Bonn ha visto reemerger así un debate distributivo, bajo las denominadas responsabilidades diferenciadas, que parecía haberse atenuado con el Acuerdo de París. En cualquier caso, no es posible ni deseable aislar este debate de los esfuerzos por mantener la efectividad de la lucha contra el cambio climático. Primero, porque su no consideración puede hacer naufragar el desarrollo de un acuerdo que ya ha tenido que soportar importantes tensiones por la salida de EE UU. También porque la propia integridad ambiental del acuerdo, dada su naturaleza voluntarista, depende de la recepción de fondos que permitan al mundo en desarrollo abordar sus medidas de mitigación del cambio climático. Se trata, en realidad, de hacer posible la gran transición hacia un mundo que no emita gases de efecto invernadero (en términos netos) en la segunda mitad del siglo.

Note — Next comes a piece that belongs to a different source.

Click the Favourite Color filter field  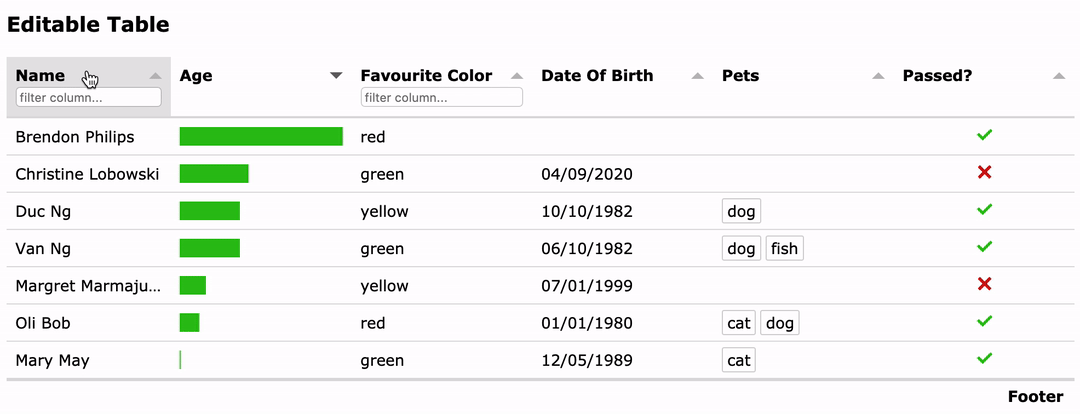[x=441, y=98]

Todo lo anterior, más allá de las discusiones sobre responsabilidades históricas, hace necesario que los países desarrollados den un paso decidido para avanzar en la resolución de las cuestiones distributivas apuntadas. Se necesita así un volumen suficiente de recursos para transferir al mundo en desarrollo pero teniendo en cuenta dos cuestiones especialmente relevantes. En primer lugar, que dichas transferencias garanticen la efectividad ambiental del proceso: son necesarios compromisos firmes de reducción de emisiones por parte de los países en desarrollo y, en particular, garantizar que no se realicen inversiones asociadas a un gran stock de emisiones en el futuro (plantas nuevas de carbón, infraestructuras de transporte no sostenibles, etcétera). En segundo lugar, se deben hacer grandes esfuerzos por minimizar el volumen de transferencias, más bien para hacerlas menos necesarias en el futuro, facilitando así la transición desde la perspectiva de los aportadores.

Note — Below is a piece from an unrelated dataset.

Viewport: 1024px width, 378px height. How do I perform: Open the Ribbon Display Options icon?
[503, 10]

Grandes inversiones en I+D, políticas climáticas avanzadas, y procesos de concertación entre agentes sociales, empresariales y públicos (como hemos visto en Bonn) que reduzcan de forma considerable los costes de mitigación y adaptación son la respuesta obvia desde el mundo desarrollado. Necesitamos, en fin, opciones ultrabaratas que permitan resolver el problema a nivel global en las próximas décadas, sin necesidad de compensaciones continuas pero con una importante movilización de fondos en el primer mundo los próximos años.
Como país desarrollado y miembro de un club especialmente proactivo en este ámbito (la UE), España tiene grandes capacidades y responsabilidades para contribuir a la solución del problema. El sector público español debe, en primer lugar, favorecer un entorno que permita el gran cambio socio-económico asociado a la descarbonización. Fomentar alianzas público-privadas e integrar a los distintos agentes sociales en la solución del problema es prioritario. Como lo es también dotar de fondos muy significativos para la investigación en este ámbito, en línea con lo apuntado, y actuar para favorecer la adopción de medidas en países en desarrollo con los que mantenemos relaciones intensas.
También es importante demostrar que se hacen los deberes internamente, evitando a toda costa inversiones asociadas a grandes emisiones futuras, encareciendo los precios de los combustibles fósiles para minimizar el uso de tecnologías especialmente dañinas en la generación eléctrica y fomentar un gran cambio en el sector del transporte. Tal y como quedó claro tras el anuncio de cierre de varias centrales térmicas de carbón, España se enfrenta también a un intenso debate distributivo que debe gestionarse con inteligencia para facilitar una transición eficiente y justa.